There was no time for more. Maria’s father got into the car again and started the engine.
“Cheerio,” said the petrol pump. “Nice meeting you. All the best. Take care. Don’t do anything I wouldn’t.”
“Right you are,” said Maria. “Thanks for the petrol.”
“You’re welcome.”
Back behind her parents’ travelling heads, with Dorset unrolling tidily at each side of her, Maria hoped there would be something to talk to at this holiday house her parents had rented for the month. You can always talk to people, of course. It’s usual, indeed. The trouble with people is that they expect you to say particular things, and so you end up saying what they expect, or want. And they usually end up saying what you expected them to. Grown-ups, Maria had noticed, spent much time telling each other what the weather was like, or wondering aloud if one thing would happen, or another. She herself quite liked to talk to her mother, but somehow her mother was always about to go out, or into another room, and by the time Maria had got to the point of the conversation, she had gone. Her father when she talked to him would listen with distant kindliness, but not as though what she said were of any great importance. Which, of course, it might not be. Except, she thought, to me. And so for real conversations, Maria considered, things were infinitely preferable. Animals, frequently. Trees and plants, from time to time. Sometimes what they said was consoling, and sometimes it was uncomfortable, but at least you were having a conversation. For a real heart-to-heart you couldn’t do much better than a clock. For a casual chat almost anything would do.
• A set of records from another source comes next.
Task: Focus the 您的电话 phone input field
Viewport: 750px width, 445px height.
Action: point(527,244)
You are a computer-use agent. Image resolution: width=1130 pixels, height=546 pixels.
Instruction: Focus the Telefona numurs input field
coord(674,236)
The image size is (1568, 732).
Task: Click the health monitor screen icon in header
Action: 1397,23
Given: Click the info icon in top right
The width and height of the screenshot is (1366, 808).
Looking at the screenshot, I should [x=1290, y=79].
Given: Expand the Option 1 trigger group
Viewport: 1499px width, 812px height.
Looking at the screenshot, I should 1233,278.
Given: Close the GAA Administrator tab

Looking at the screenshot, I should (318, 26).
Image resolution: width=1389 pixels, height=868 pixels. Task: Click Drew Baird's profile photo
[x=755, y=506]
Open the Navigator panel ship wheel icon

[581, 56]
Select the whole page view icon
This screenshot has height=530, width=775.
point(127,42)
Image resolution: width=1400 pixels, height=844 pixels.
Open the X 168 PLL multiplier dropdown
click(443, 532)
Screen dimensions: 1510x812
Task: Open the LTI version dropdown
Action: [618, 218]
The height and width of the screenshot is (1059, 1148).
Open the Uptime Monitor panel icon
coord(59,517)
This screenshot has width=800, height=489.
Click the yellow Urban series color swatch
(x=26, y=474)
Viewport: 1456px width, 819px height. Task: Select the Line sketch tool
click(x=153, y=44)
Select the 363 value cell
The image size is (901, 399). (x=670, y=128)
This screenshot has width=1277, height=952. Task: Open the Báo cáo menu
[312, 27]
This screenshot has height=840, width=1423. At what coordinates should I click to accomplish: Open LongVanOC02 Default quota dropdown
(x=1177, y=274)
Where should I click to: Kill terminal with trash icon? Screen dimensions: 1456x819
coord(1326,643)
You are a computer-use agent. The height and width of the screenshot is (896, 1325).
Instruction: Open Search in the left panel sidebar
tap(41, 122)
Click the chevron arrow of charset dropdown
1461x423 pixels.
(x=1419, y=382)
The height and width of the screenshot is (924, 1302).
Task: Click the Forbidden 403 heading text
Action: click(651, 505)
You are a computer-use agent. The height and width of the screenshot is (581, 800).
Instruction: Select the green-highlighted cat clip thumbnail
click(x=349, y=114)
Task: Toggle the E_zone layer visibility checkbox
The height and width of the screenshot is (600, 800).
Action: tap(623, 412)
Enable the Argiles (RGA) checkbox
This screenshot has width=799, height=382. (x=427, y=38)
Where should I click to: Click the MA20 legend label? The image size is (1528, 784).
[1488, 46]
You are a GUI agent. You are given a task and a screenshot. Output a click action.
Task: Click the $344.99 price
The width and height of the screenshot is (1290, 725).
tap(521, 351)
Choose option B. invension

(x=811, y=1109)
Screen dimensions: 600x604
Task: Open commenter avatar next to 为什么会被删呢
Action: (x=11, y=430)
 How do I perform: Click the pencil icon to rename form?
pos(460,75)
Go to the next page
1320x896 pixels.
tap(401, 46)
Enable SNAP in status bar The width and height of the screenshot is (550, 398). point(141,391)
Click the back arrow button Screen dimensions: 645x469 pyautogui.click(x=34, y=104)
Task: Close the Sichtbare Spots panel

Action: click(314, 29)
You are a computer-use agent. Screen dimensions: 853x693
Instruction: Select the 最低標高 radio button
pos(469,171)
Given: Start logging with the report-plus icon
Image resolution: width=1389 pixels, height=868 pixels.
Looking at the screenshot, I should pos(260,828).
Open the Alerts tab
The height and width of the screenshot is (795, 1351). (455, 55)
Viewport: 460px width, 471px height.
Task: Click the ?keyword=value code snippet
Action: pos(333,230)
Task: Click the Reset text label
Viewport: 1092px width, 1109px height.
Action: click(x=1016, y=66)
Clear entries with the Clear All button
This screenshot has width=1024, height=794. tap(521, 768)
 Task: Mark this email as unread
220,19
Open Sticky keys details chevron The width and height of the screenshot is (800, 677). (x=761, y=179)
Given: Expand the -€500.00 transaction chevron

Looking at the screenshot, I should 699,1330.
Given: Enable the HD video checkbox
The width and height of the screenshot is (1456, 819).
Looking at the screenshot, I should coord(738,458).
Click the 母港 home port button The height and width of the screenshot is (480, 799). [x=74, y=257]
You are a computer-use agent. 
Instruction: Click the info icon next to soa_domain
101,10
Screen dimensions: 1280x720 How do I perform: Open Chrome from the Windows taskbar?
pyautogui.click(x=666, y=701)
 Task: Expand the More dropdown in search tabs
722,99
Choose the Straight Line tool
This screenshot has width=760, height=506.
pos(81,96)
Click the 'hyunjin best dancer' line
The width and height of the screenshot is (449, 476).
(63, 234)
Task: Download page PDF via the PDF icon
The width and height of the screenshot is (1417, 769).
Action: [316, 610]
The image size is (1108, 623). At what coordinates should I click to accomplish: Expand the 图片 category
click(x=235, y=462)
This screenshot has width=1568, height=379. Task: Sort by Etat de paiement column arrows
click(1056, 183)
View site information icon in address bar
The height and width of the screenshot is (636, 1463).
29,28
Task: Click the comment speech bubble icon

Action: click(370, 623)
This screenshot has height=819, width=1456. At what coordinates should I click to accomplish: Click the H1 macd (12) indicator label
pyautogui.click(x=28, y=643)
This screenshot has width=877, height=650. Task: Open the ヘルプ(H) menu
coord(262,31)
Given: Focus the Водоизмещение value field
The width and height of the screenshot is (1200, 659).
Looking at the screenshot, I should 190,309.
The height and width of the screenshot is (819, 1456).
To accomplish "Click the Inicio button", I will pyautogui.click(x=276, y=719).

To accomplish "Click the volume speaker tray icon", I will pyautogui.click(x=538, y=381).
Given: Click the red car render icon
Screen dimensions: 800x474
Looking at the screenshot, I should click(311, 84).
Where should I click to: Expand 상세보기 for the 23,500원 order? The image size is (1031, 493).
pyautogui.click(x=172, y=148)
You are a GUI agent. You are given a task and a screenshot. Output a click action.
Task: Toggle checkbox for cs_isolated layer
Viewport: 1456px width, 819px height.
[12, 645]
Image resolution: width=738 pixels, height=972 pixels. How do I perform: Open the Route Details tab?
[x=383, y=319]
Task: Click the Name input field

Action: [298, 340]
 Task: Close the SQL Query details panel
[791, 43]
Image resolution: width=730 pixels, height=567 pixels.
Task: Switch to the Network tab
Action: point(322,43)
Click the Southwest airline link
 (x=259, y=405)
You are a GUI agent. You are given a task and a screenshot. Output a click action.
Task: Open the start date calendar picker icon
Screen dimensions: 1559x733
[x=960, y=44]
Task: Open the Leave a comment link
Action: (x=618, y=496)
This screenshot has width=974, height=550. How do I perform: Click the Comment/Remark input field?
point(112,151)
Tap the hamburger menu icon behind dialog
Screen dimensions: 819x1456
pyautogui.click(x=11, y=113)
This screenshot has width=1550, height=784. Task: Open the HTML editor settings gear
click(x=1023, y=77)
“A holiday house,” she said to the ashtray,“is presumably bright pink or something. Not normal at all. With balloons tied to the windows and a funny hat on the chimney. And jolly music coming out of the walls.”
“Here we are,” said Mrs Foster, and as she spoke Maria saw this place announce itself with a road-sign. Lyme Regis. She had been studying road-signs throughout the journey. The places to which one was not going were always the most enticing, lying secretly to right and left out of sight beyond fields and hills, promised by signposts that lured you with their names – Sixpenny Handley, Winterborne Stickland, Piddletrenthide and Affpuddle. They seemed not quite real. Could they be like other places, with bungalows, primary schools and a Post Office? Like the green tracks that plunged off between hedges and fields, they invited you to find out. And I’ll never know now, she thought sadly. That’s one of the lots of things I’ll never know.
She turned her attention to Lyme Regis, which she would have to know, like it or not. It did not seem too bad. It did not, for instance, have houses in rows. Maria had quite strong opinions about a fair number of things, though she seldom mentioned them to anyone, and she did not care for places in which houses were lined up in rows, staring blankly at you as you passed, though in fact she lived in this kind of house herself, and so did everyone she knew. The houses in this town, on the whole, were differently arranged. Their problem, if you could call it that, was that the town was built upon a hillside, or several hillsides, and seemed in grave danger of slithering down into the sea, so that each house had to dig its toes in, as it were, bracing itself against the slope with walls and ledges and gardens. The houses rose one above another, lifting roofs and chimneys and windows out of the green embrace of trees. She had never seen a place with so many trees, big ones and little ones, light and dark, all different. And between them you could see slices of a sparkling sea, tipped here and there with the white fleck of waves.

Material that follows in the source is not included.